[Collected data]
*** Block opens ***

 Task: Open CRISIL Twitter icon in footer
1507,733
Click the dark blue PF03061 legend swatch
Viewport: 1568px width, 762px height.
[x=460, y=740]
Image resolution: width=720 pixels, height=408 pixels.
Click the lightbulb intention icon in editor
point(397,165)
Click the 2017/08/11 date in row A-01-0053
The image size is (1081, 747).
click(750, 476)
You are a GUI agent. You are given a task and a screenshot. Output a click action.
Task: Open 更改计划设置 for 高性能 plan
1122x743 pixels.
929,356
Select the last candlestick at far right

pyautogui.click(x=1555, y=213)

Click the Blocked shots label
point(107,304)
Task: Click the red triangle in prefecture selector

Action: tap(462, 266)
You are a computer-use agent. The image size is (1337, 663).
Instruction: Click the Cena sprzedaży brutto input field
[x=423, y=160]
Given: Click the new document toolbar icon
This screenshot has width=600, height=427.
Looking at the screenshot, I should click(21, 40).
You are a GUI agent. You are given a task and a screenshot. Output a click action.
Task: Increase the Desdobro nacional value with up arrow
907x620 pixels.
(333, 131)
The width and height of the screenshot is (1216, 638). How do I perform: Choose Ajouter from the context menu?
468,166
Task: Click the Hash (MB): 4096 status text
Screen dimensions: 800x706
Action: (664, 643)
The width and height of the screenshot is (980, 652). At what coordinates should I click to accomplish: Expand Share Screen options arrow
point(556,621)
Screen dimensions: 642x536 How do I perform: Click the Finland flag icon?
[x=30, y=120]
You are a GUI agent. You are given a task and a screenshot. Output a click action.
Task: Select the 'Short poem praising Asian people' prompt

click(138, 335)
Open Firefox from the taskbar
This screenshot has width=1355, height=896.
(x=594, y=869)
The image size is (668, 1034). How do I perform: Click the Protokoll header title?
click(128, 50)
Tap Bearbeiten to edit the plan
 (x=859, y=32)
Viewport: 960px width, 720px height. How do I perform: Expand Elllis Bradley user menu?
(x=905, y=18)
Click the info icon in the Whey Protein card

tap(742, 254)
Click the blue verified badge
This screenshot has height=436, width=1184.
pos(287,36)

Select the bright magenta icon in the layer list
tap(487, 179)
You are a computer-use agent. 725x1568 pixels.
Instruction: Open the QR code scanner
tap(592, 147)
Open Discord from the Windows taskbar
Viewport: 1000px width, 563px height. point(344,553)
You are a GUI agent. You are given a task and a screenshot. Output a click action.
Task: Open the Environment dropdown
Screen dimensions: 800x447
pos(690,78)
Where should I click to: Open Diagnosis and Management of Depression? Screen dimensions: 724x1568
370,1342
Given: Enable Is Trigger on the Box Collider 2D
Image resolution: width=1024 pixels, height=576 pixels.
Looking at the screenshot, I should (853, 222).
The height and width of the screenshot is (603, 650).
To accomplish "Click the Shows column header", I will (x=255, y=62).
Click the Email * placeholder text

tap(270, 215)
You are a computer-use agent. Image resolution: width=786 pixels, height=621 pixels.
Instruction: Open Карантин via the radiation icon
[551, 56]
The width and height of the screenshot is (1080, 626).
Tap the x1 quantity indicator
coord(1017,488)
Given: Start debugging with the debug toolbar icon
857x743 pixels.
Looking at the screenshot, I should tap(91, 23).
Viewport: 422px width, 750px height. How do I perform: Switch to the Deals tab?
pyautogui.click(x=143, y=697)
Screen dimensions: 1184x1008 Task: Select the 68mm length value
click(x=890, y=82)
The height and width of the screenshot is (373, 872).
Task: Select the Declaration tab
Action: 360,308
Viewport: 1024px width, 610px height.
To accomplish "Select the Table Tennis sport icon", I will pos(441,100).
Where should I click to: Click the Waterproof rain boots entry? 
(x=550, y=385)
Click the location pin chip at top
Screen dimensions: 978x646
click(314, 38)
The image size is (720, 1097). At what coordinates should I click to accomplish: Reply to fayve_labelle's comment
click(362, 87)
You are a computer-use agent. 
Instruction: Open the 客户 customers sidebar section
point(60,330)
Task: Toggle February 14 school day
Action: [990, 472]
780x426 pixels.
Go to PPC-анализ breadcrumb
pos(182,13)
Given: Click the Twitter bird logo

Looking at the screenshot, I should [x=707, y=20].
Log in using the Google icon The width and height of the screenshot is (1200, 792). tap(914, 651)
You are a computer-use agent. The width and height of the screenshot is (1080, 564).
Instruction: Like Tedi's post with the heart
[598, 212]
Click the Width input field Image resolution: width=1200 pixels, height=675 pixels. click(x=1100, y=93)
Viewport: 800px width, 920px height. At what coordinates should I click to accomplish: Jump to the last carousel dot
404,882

*** Block closes ***

- [EXERCISE REQUIREMENTS]: The answer consists of every entry, returned exactly.

- [FINISHED TASK]:
 Task: Open CRISIL Twitter icon in footer
1507,733
Click the dark blue PF03061 legend swatch
Viewport: 1568px width, 762px height.
[x=460, y=740]
Image resolution: width=720 pixels, height=408 pixels.
Click the lightbulb intention icon in editor
point(397,165)
Click the 2017/08/11 date in row A-01-0053
The image size is (1081, 747).
click(750, 476)
You are a GUI agent. You are given a task and a screenshot. Output a click action.
Task: Open 更改计划设置 for 高性能 plan
1122x743 pixels.
929,356
Select the last candlestick at far right

pyautogui.click(x=1555, y=213)

Click the Blocked shots label
point(107,304)
Task: Click the red triangle in prefecture selector

Action: tap(462, 266)
You are a computer-use agent. The image size is (1337, 663).
Instruction: Click the Cena sprzedaży brutto input field
[x=423, y=160]
Given: Click the new document toolbar icon
This screenshot has width=600, height=427.
Looking at the screenshot, I should click(21, 40).
You are a GUI agent. You are given a task and a screenshot. Output a click action.
Task: Increase the Desdobro nacional value with up arrow
907x620 pixels.
(333, 131)
The width and height of the screenshot is (1216, 638). How do I perform: Choose Ajouter from the context menu?
468,166
Task: Click the Hash (MB): 4096 status text
Screen dimensions: 800x706
Action: (664, 643)
The width and height of the screenshot is (980, 652). At what coordinates should I click to accomplish: Expand Share Screen options arrow
point(556,621)
Screen dimensions: 642x536 How do I perform: Click the Finland flag icon?
[x=30, y=120]
You are a GUI agent. You are given a task and a screenshot. Output a click action.
Task: Select the 'Short poem praising Asian people' prompt

click(138, 335)
Open Firefox from the taskbar
This screenshot has width=1355, height=896.
(x=594, y=869)
The image size is (668, 1034). How do I perform: Click the Protokoll header title?
click(128, 50)
Tap Bearbeiten to edit the plan
 (x=859, y=32)
Viewport: 960px width, 720px height. How do I perform: Expand Elllis Bradley user menu?
(x=905, y=18)
Click the info icon in the Whey Protein card

tap(742, 254)
Click the blue verified badge
This screenshot has height=436, width=1184.
pos(287,36)

Select the bright magenta icon in the layer list
tap(487, 179)
You are a computer-use agent. 725x1568 pixels.
Instruction: Open the QR code scanner
tap(592, 147)
Open Discord from the Windows taskbar
Viewport: 1000px width, 563px height. point(344,553)
You are a GUI agent. You are given a task and a screenshot. Output a click action.
Task: Open the Environment dropdown
Screen dimensions: 800x447
pos(690,78)
Where should I click to: Open Diagnosis and Management of Depression? Screen dimensions: 724x1568
370,1342
Given: Enable Is Trigger on the Box Collider 2D
Image resolution: width=1024 pixels, height=576 pixels.
Looking at the screenshot, I should (853, 222).
The height and width of the screenshot is (603, 650).
To accomplish "Click the Shows column header", I will (x=255, y=62).
Click the Email * placeholder text

tap(270, 215)
You are a computer-use agent. Image resolution: width=786 pixels, height=621 pixels.
Instruction: Open Карантин via the radiation icon
[551, 56]
The width and height of the screenshot is (1080, 626).
Tap the x1 quantity indicator
coord(1017,488)
Given: Start debugging with the debug toolbar icon
857x743 pixels.
Looking at the screenshot, I should tap(91, 23).
Viewport: 422px width, 750px height. How do I perform: Switch to the Deals tab?
pyautogui.click(x=143, y=697)
Screen dimensions: 1184x1008 Task: Select the 68mm length value
click(x=890, y=82)
The height and width of the screenshot is (373, 872).
Task: Select the Declaration tab
Action: 360,308
Viewport: 1024px width, 610px height.
To accomplish "Select the Table Tennis sport icon", I will pos(441,100).
Where should I click to: Click the Waterproof rain boots entry? 
(x=550, y=385)
Click the location pin chip at top
Screen dimensions: 978x646
click(314, 38)
The image size is (720, 1097). At what coordinates should I click to accomplish: Reply to fayve_labelle's comment
click(362, 87)
You are a computer-use agent. 
Instruction: Open the 客户 customers sidebar section
point(60,330)
Task: Toggle February 14 school day
Action: [990, 472]
780x426 pixels.
Go to PPC-анализ breadcrumb
pos(182,13)
Given: Click the Twitter bird logo

Looking at the screenshot, I should [x=707, y=20].
Log in using the Google icon The width and height of the screenshot is (1200, 792). tap(914, 651)
You are a computer-use agent. The width and height of the screenshot is (1080, 564).
Instruction: Like Tedi's post with the heart
[598, 212]
Click the Width input field Image resolution: width=1200 pixels, height=675 pixels. click(x=1100, y=93)
Viewport: 800px width, 920px height. At what coordinates should I click to accomplish: Jump to the last carousel dot
404,882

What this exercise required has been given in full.